North Pole, Arctic Circle — Apple stunned competitors today by announcing an exclusive three-year deal with Claus Corp., including its sub-brands Santa Claus™ and Kris Kringle.™

Under the terms of this agreement, Santa Claus is required to deliver only Apple-branded products to those wishing for music players, smartphones, laptops and tablets.

Blame it all on the bad economy. With more gifts to build, diminished resources and escalating demands from the Elf Union, Claus Corp. was under pressure to find a cash-rich partner.

Unfortunately, there was a distinct lack of “jolly” around the negotiating table.
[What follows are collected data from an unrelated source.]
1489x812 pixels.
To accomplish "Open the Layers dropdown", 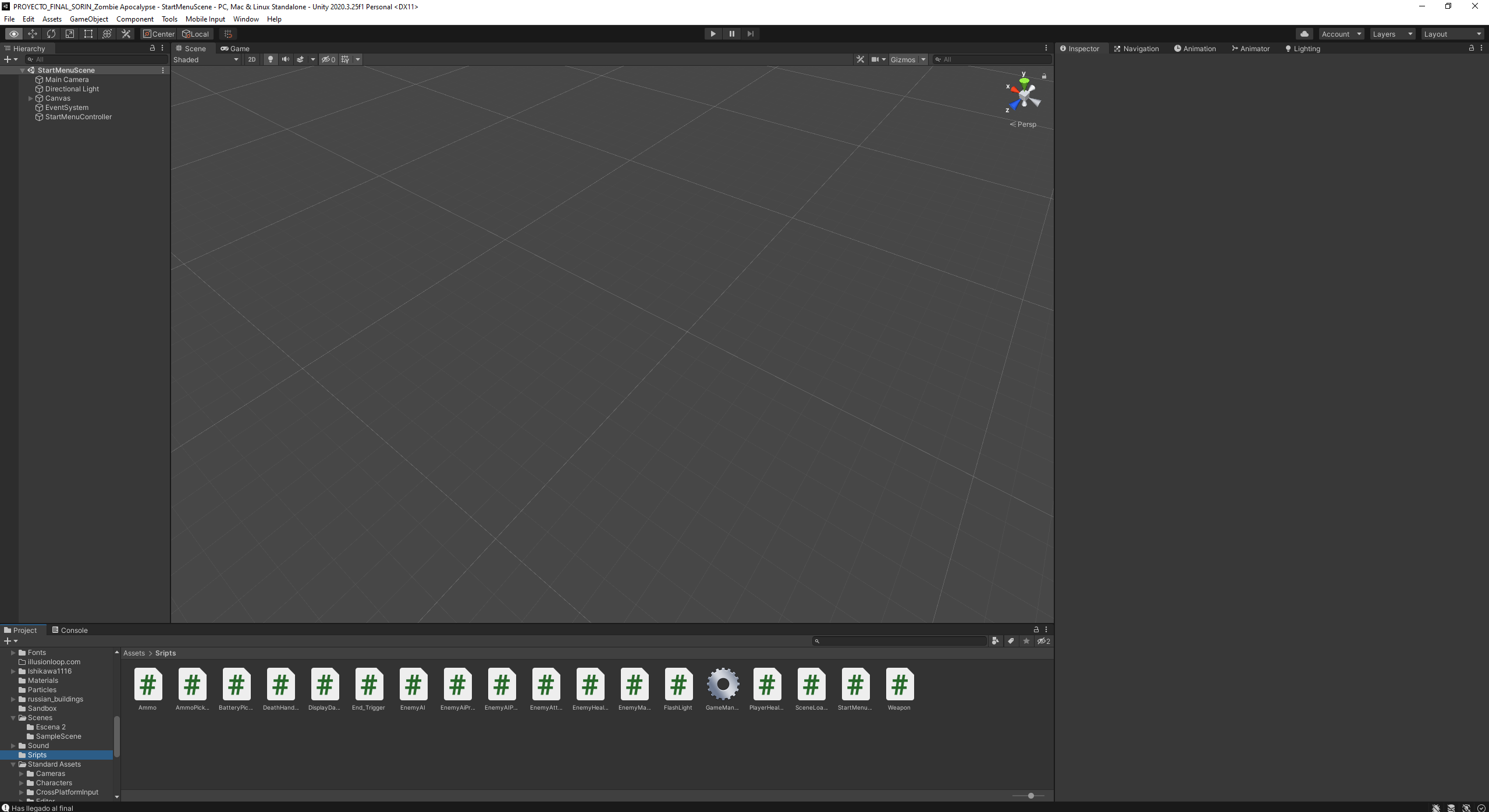I will 1391,34.
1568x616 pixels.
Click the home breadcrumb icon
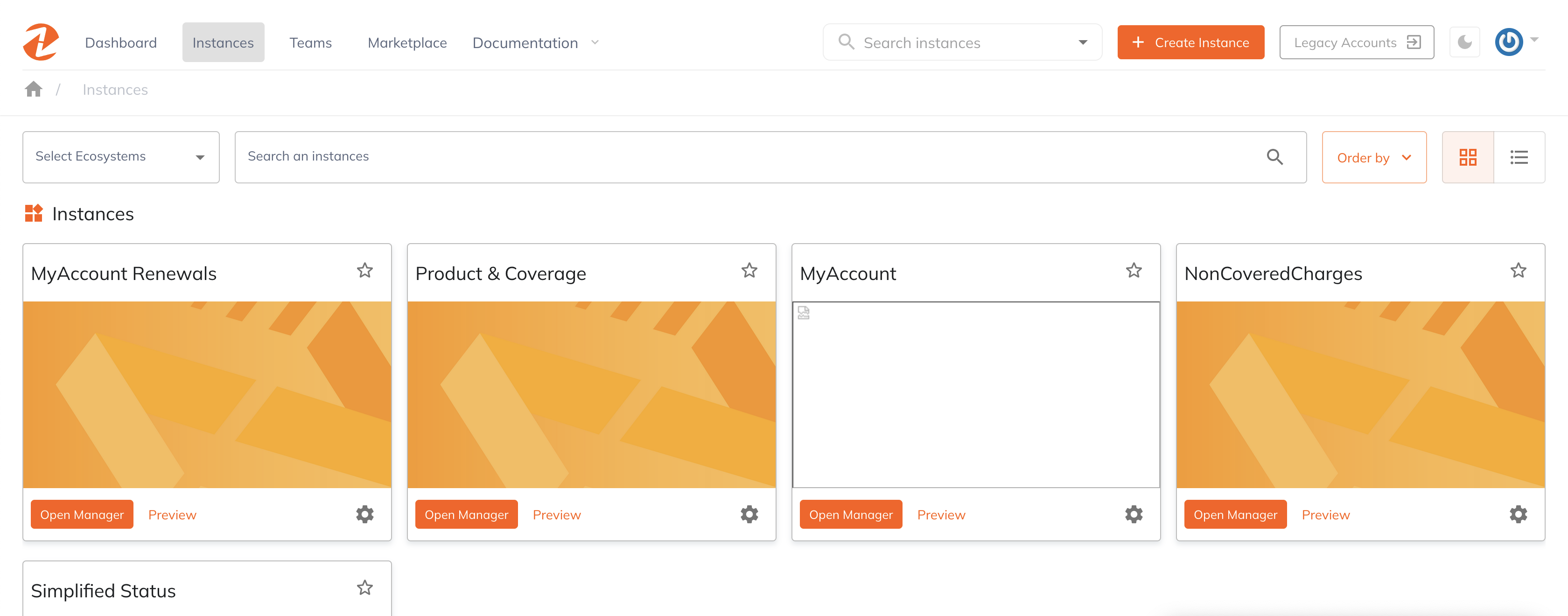(34, 89)
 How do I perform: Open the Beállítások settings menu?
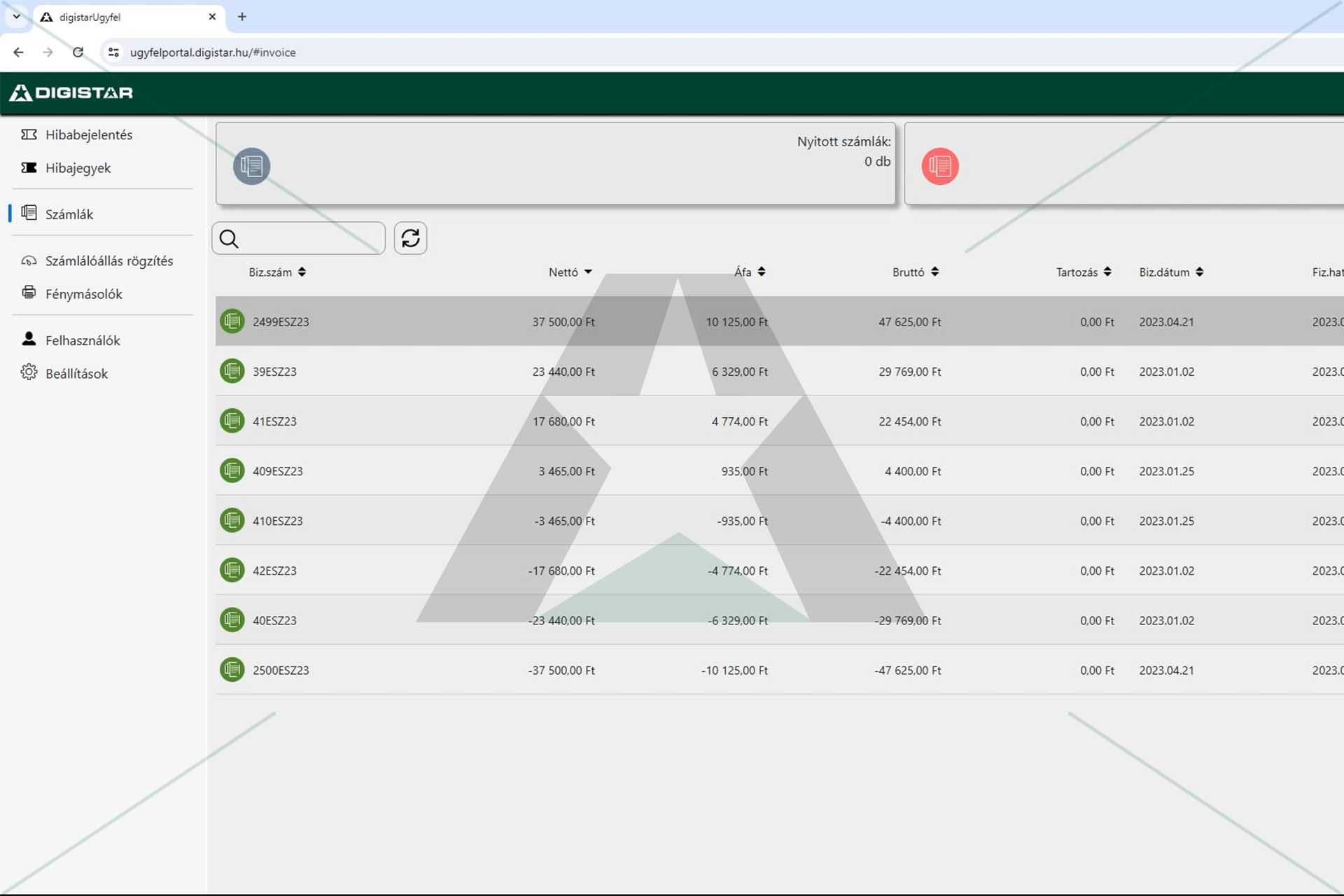pos(76,373)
According to sources, Steve Jobs quickly became frustrated by Santa’s lack of business savvy and verbally brutalized him with comments like, “You wouldn’t last a minute in the real world,” “You guys are just a mediocre distribution network,” and “with the crap you ship, it’s obvious you don’t have any taste.”

“I don’t know what Santa was thinking, going up against a powerhouse like Steve Jobs by himself,” said an eyewitness. “He was practically in tears when it was over. He looked like he’d just lost his favorite reindeer.”

Under the terms of the agreement, all promotional photos of Santa must contain at least one Apple device

Microsoft and Google, furious after being banished from Santa’s sack, immediately appealed to the Department of Justice citing monopolistic practices. The DOJ declined to intervene, claiming it has no jurisdiction over the North Pole.

Steve Ballmer, groveling before Santa, did manage to get one small concession. Children originally slated to receive a lump of coal in their stockings will now find a Zune instead.

BULLETIN: Steve Jobs has sent out an internal memo forbidding all Apple employees from doing anything laughable until the New Year. With nothing amusing to report, Scoopertino’s offices will be closed until Apple gets funny again on January 3rd. Happy Holidays to all!